The Grown-Ups presents an unexplored community: that of adults with Down syndrome. We always talk about children with Down syndrome, yet we are not used to seeing adults, much less older adults, with this syndrome. What will they do during adulthood? What do we call them? These questions are part of a new reality: although people with Down syndrome still age prematurely, they are now living much longer lives. Twenty years ago, the life expectancy of a person with Down syndrome was 25 to 30 years; today it is 60 years. If a 40-year-old woman gives birth to a son with Down syndrome and that son lives to be 60, he will likely outlive her. In other words, we face a demographic change in this group, and the number of people affected by that change is increasing over time.

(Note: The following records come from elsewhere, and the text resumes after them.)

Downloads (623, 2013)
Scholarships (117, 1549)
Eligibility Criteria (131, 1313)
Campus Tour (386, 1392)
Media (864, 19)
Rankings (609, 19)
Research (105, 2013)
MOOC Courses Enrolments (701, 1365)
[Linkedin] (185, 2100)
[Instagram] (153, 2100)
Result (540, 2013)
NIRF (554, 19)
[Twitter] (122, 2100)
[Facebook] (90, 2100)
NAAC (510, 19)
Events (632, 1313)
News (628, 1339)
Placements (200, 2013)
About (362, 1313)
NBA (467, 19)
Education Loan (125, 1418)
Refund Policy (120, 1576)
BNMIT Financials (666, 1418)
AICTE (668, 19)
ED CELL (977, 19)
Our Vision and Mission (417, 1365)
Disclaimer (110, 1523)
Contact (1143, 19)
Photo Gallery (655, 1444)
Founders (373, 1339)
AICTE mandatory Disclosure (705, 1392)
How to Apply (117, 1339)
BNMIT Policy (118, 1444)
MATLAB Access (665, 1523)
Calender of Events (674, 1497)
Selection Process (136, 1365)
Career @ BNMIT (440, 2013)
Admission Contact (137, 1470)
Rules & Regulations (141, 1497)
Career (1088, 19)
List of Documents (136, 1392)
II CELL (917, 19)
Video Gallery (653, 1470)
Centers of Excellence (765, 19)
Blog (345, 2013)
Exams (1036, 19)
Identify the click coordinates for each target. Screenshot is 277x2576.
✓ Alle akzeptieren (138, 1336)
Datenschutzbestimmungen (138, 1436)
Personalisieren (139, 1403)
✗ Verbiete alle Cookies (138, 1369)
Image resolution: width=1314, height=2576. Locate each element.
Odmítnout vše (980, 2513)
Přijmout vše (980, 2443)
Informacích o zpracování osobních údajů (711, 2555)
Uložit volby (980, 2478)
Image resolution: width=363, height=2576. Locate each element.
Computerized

We are accustomed to seeing parents taking care of their sons and daughters with Down syndrome. It is only very recently, in the last five years or so, that specialized institutions have begun to be called upon to deal with entire classrooms of students with Down syndrome who have been left to their own devices because their parents died before they did. This is a new and growing issue, and not one to which governments or schools have devoted much thought or planning. In an earlier era, even the parents of people with Down syndrome largely assumed they would outlive their children.
I wanted to tell this story by focusing on the situation in Chile, because it's one of the countries with the highest Down syndrome birth rates. Many people with Down syndrome in Chile make it to adulthood, but little thought has been given to their needs as fully autonomous citizens. The law does not recognize their autonomy so that, among other things, their parents are allowed to sterilize them without their consent. There are no employment or educational networks established for people with Down syndrome past the age of 25. Treating them like children negates the accomplishments they have achieved as adults, and as a result they don't feel like self-determined adults who have the same possibilities as others their age. This is what I want the film to consider and convey. As director, I want the viewer to identify with the impotence and the frustration the subjects feel about growing old before their time and without a chance to experience what they want, which results in feeling that their aging process is unfair.